== Record set ==
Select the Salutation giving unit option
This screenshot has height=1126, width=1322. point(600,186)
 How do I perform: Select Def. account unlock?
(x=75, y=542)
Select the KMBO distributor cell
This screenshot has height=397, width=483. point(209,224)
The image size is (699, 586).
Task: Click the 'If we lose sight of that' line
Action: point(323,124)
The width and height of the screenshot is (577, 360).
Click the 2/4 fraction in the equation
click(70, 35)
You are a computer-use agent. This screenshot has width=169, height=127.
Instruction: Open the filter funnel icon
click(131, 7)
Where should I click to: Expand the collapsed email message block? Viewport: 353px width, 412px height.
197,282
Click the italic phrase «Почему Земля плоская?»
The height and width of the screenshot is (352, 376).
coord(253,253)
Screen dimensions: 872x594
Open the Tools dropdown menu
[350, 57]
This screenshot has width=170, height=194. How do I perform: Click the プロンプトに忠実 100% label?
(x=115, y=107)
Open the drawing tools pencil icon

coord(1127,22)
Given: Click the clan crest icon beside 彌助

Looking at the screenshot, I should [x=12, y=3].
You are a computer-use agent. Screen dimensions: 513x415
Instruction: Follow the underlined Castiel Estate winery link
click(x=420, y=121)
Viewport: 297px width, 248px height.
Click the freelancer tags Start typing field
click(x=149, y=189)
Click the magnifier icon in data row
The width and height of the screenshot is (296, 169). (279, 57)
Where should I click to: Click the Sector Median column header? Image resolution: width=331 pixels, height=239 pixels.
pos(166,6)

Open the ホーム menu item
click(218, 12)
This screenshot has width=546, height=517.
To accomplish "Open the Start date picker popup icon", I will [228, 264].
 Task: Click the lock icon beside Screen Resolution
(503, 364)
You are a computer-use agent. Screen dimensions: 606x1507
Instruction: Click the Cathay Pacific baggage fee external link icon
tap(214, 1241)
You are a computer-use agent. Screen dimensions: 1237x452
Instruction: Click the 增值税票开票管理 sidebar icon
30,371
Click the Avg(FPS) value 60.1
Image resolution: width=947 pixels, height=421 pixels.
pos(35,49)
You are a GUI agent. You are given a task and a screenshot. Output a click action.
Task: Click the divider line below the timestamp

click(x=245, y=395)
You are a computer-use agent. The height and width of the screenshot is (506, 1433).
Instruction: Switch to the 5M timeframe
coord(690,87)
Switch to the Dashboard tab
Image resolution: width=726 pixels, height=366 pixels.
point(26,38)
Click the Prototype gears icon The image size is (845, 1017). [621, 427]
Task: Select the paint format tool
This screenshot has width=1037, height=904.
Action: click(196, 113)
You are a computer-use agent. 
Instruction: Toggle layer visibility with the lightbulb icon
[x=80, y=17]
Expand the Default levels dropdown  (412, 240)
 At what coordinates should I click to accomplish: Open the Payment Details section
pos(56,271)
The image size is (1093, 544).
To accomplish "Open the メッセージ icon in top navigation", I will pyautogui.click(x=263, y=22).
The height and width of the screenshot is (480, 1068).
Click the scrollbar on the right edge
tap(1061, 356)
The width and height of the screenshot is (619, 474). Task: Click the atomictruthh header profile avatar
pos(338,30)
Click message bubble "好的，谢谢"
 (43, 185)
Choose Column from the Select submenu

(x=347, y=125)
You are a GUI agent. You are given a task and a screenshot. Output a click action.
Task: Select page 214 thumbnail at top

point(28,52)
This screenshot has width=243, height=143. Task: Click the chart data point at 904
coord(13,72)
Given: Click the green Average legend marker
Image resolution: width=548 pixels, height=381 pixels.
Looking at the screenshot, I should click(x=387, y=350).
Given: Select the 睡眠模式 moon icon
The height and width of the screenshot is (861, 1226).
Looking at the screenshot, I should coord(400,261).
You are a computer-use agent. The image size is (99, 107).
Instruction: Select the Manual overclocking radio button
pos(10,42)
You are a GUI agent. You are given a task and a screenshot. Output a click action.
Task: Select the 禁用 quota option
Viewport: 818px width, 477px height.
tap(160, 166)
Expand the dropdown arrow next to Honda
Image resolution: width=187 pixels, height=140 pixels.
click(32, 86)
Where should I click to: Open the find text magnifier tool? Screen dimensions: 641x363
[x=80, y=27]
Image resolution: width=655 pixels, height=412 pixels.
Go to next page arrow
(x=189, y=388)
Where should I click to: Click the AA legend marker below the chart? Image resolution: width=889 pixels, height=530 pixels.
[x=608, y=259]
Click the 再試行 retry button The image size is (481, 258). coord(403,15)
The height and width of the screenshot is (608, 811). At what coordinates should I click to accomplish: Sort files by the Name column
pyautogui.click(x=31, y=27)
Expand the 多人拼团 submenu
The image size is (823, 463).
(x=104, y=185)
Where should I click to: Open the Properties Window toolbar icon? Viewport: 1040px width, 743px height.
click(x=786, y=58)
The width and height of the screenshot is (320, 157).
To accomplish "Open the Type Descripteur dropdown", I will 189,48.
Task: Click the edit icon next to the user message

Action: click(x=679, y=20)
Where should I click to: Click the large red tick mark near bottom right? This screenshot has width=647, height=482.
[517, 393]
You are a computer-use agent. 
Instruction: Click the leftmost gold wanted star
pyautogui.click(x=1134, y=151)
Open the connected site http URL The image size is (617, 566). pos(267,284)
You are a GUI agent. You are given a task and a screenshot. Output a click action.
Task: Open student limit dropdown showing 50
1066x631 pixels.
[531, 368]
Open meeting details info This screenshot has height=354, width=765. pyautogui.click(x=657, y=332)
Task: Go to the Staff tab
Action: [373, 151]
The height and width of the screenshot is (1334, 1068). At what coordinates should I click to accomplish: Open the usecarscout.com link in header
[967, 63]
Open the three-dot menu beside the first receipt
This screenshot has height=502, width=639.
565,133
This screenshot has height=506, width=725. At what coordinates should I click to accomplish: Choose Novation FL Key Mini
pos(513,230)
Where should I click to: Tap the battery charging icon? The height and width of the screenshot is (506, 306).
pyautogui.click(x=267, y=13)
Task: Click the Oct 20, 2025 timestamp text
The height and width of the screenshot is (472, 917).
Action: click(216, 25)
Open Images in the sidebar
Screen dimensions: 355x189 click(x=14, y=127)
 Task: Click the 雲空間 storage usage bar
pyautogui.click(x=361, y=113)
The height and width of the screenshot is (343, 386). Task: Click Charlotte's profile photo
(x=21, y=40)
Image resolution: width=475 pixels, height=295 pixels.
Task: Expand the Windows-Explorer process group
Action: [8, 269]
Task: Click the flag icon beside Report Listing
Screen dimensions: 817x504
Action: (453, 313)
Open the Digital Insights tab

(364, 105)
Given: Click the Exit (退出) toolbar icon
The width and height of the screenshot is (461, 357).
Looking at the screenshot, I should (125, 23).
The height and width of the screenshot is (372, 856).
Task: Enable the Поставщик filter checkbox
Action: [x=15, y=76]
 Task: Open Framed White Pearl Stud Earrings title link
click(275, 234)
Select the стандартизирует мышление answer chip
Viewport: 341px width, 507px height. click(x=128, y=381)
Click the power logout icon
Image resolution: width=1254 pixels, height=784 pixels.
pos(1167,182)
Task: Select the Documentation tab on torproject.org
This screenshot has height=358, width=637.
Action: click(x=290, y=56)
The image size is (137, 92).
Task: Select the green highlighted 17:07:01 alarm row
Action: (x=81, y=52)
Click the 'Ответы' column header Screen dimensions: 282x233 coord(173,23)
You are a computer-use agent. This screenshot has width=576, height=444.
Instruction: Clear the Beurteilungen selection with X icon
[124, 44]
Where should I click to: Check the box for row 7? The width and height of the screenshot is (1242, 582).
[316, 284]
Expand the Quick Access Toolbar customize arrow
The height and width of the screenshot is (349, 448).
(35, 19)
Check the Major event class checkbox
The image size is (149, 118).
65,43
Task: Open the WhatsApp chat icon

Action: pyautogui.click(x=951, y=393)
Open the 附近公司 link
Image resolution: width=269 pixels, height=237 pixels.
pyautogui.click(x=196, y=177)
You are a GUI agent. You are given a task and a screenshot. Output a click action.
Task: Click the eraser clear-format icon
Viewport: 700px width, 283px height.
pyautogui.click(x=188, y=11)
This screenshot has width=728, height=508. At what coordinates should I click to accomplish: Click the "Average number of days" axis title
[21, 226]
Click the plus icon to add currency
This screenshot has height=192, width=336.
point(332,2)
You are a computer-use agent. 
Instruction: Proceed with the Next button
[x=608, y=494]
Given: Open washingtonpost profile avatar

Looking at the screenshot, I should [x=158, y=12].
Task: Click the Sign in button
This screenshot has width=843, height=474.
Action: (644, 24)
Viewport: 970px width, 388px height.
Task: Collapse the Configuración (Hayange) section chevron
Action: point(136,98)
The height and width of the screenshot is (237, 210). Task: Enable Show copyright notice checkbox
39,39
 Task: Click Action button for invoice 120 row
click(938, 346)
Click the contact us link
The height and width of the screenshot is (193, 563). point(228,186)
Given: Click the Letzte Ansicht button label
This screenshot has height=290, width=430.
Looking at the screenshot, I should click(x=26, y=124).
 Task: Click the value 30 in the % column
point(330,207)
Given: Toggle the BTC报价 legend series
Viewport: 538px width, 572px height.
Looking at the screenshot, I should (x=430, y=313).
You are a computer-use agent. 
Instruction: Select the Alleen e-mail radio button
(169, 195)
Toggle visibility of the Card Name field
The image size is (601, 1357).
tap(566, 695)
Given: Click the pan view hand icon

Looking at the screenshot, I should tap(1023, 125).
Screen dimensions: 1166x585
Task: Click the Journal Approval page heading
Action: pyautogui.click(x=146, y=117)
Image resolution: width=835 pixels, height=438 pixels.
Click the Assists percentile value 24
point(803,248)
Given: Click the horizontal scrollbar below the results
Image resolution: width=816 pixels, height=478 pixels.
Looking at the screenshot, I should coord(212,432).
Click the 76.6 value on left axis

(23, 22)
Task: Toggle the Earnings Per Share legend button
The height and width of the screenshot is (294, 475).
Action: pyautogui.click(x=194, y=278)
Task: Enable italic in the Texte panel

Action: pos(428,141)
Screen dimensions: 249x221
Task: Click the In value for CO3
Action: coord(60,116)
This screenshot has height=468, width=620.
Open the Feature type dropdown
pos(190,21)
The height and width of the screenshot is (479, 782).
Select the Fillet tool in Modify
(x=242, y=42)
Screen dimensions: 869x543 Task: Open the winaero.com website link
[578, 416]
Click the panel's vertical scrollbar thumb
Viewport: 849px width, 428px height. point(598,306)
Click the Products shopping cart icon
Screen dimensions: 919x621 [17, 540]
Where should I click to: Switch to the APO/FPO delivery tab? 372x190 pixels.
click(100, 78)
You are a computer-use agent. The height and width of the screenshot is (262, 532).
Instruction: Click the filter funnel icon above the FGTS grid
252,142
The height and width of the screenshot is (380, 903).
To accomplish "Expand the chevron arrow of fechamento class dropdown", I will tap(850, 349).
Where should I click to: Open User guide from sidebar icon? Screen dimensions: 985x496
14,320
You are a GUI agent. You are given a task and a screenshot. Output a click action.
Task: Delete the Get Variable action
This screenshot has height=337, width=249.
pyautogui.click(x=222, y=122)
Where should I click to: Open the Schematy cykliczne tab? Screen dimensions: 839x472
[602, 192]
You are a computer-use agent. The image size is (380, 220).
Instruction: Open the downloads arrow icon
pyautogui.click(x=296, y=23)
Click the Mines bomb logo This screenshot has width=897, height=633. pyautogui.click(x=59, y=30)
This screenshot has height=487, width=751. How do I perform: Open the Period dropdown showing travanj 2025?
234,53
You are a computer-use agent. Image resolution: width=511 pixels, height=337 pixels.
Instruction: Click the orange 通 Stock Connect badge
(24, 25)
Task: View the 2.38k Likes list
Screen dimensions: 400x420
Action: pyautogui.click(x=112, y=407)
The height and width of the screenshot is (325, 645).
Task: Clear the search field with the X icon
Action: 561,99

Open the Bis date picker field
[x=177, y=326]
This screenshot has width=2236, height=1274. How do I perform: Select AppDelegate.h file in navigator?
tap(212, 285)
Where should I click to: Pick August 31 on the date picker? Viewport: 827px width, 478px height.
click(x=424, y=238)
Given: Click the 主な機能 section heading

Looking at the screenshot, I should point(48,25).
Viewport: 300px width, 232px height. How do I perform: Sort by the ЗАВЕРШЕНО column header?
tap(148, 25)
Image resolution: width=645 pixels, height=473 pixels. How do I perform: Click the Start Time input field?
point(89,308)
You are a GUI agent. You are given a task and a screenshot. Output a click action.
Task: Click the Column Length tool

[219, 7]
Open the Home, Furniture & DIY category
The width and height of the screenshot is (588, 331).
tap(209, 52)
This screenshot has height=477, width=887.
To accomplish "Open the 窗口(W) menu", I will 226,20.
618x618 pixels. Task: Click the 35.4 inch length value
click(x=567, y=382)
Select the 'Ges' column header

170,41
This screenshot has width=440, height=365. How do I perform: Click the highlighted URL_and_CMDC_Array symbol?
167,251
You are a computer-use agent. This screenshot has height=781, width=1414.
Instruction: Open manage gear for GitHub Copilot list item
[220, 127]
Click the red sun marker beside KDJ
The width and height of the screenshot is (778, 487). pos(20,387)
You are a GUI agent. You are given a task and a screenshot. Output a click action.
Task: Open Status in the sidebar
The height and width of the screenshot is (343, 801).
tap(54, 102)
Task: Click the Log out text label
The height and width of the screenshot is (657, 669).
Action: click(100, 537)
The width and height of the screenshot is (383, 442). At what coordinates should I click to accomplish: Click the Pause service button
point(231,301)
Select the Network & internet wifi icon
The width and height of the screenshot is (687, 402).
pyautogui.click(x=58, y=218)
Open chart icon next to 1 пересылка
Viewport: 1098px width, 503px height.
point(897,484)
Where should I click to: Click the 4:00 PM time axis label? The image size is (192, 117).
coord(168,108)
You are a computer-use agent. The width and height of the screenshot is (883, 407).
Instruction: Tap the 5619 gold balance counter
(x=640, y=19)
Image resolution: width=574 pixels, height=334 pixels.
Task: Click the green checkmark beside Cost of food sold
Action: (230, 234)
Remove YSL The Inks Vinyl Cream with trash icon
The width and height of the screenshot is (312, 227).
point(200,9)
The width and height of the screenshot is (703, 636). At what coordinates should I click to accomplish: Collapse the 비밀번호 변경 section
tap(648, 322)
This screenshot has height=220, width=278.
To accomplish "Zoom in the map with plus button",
===
▶ _Assignment_
Looking at the records above, count the lines with the word "will" in them; reply with the number only.

▶ _Exercise response_
5